2. How exactly are postbiotics different from prebiotics and probiotics?
Unlike probiotics, postbiotics are not alive, are more stable, and have a longer shelf life. They don’t require strict production and storage conditions, thus making them more suitable for places with inconsistent access to refrigeration and processing. They can be used in immunocompromised and critically ill patients as well.
3. What are the benefits of postbiotics?
Potential health benefits of postbiotics include:
- Immunomodulating effects
- Antioxidant effects
They also boost the immune system, improve gut barrier function and balance of host-microbiome.
Postbiotics are involved in the regulation of neurological and physiological systems in addition to the immune system. Iron, calcium, phosphorus, and zinc are dependent on bacteria for the processes of absorption and/or maintenance in the body. Bacteriocins from lactic acid bacteria have low or no cytotoxicity can inhibit the growth of enteropathogenic bacteria.
4. What is the impact of postbiotics on host-microbiota interactions?
Following are the impact of postbiotics on host-microbiota interactions:
- Induce cellular immune and anti-inflammatory responses by inhibiting IL-8 secretion in intestinal epithelial cells by inducing secretion of microbial soluble anti-inflammatory peptides
- It can exert immunomodulation activity by increasing levels of Th1-associated cytokines and reducing Th2-associated cytokines
- Prolong dendritic cell survival and maturation, and induced high IL-10 production through TLR-2, suggesting an immune regulatory function
- It improves epithelial barrier function
- Exopolysaccharides exhibit cardioprotective, antiulcer, antioxidant, and cholesterol-lowering effects as well as inhibiting the proliferation of certain types of tumour cells
5. How do postbiotics affect skin & hair? Are there any potential risks of taking postbiotics?
By restoring healthy skin microbiome, postbiotics may find application in various skin and hair disorders. Lactosporin, a postbiotic, may have potential benefits in the treatment of acne and inflammatory skin conditions, as well as antiageing effect though data is still emerging. Postbiotics are also investigated for efficacy in the treatment of dandruff, itchy scalp, and immune-mediated scalp disorders.

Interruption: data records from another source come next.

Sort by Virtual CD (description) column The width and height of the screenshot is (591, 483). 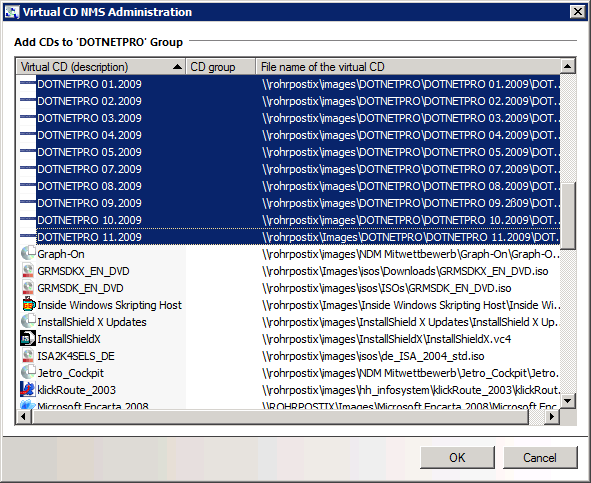click(x=101, y=67)
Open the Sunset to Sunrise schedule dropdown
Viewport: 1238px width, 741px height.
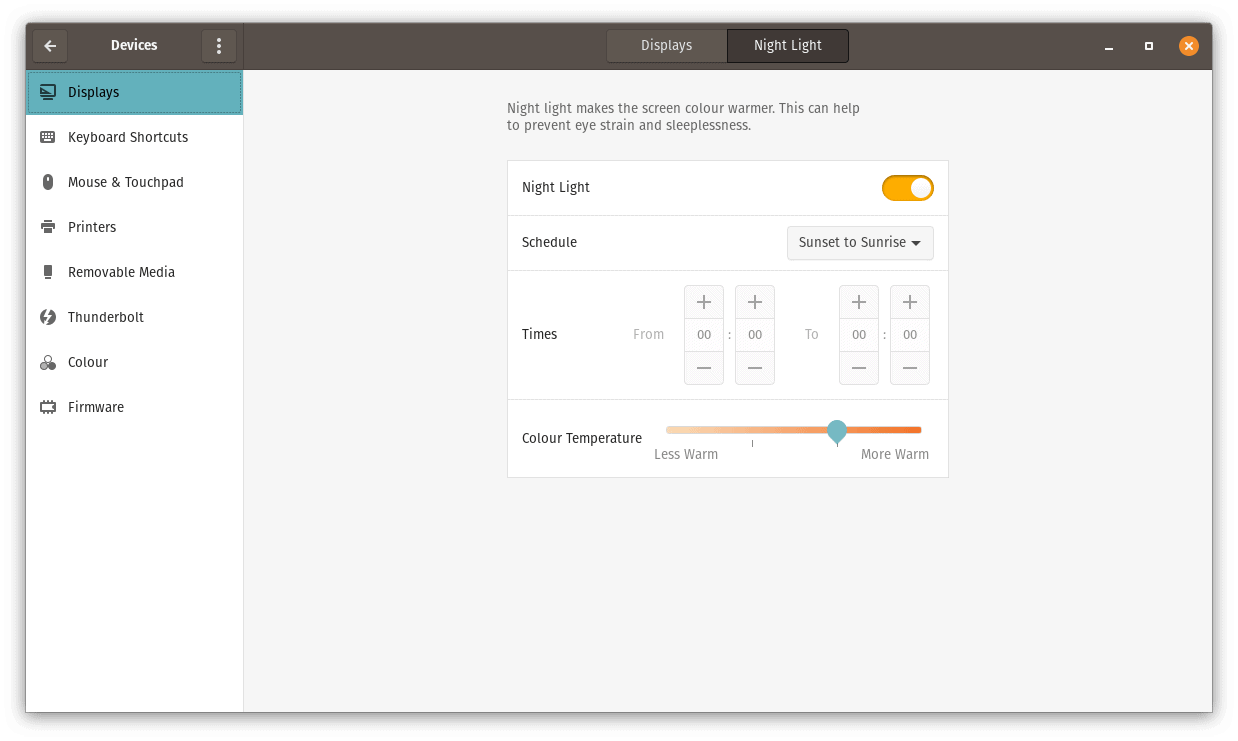[860, 243]
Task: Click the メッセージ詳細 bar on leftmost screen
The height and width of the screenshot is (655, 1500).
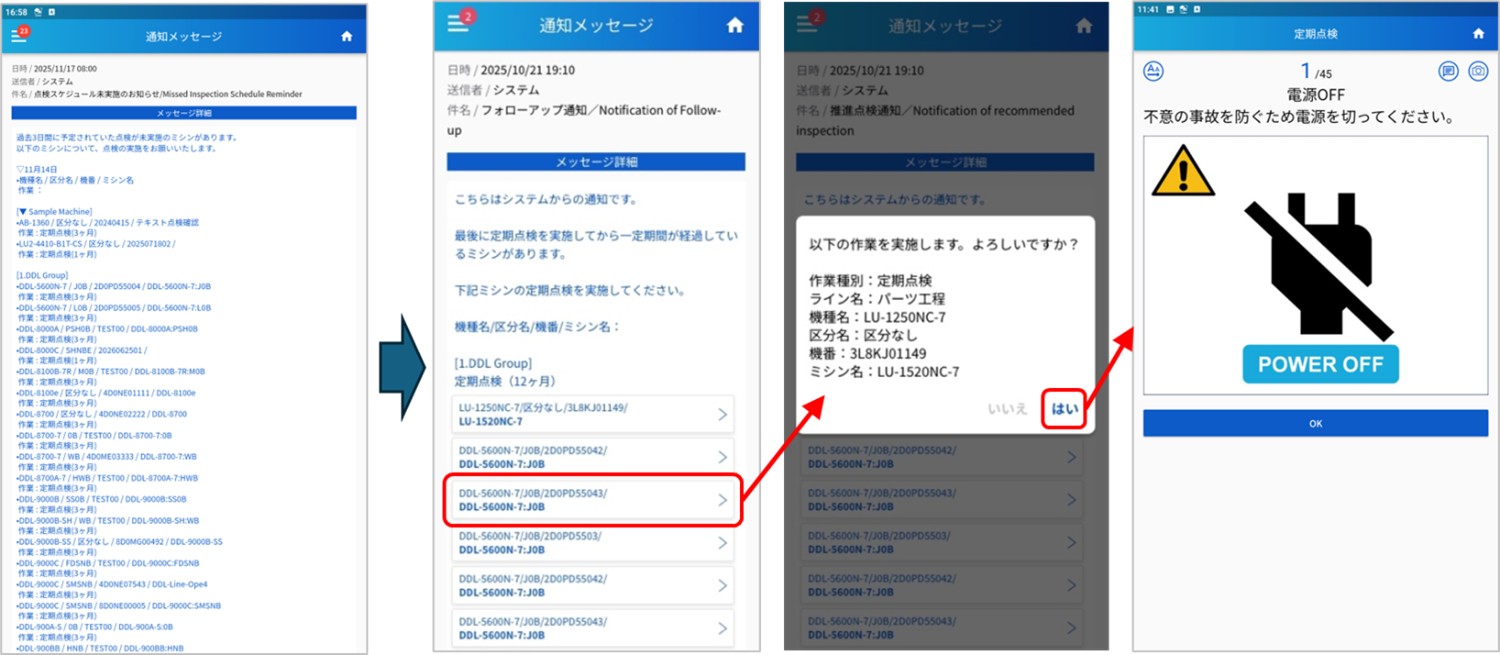Action: tap(183, 113)
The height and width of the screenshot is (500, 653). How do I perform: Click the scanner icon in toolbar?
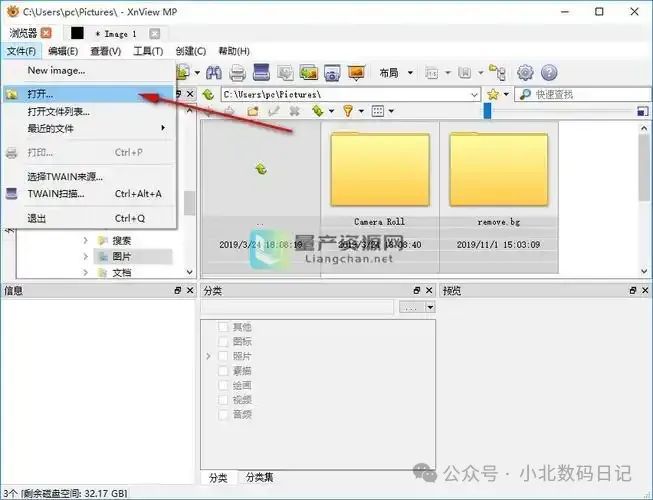(261, 73)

Generally, postbiotics are considered safe, it may lead to some undesirable effects like bloating or increased frequency of bowel movements.
6. What are some precautionary tips for introducing postbiotics to the body?
Individual responses to postbiotics differ according to their composition; some of the tips which can be followed are:
- Postbiotic supplementation alone is unlikely to work unless combined with lifestyle modifications, therefore modify the lifestyle
- The data on efficacy and applications of postbiotics is still in its infancy and evolving, though the inclusion of foods like yoghurt, buttermilk, soft cheese, sourdough bread, pickles which are rich in postbiotics in your diet regimen in moderate quantities is safe and helpful
- Before starting a commercial postbiotic supplement on your own, it would always be advisable to talk to your health provider first
7. Which postbiotics foods would you recommend?
The source of postbiotics are:
- Curd (dahi)
- Soft cheese
- Sourdough bread
Doctor consultation is advisable to take any postbiotics supplement, as it will have a diverse impact on individuals.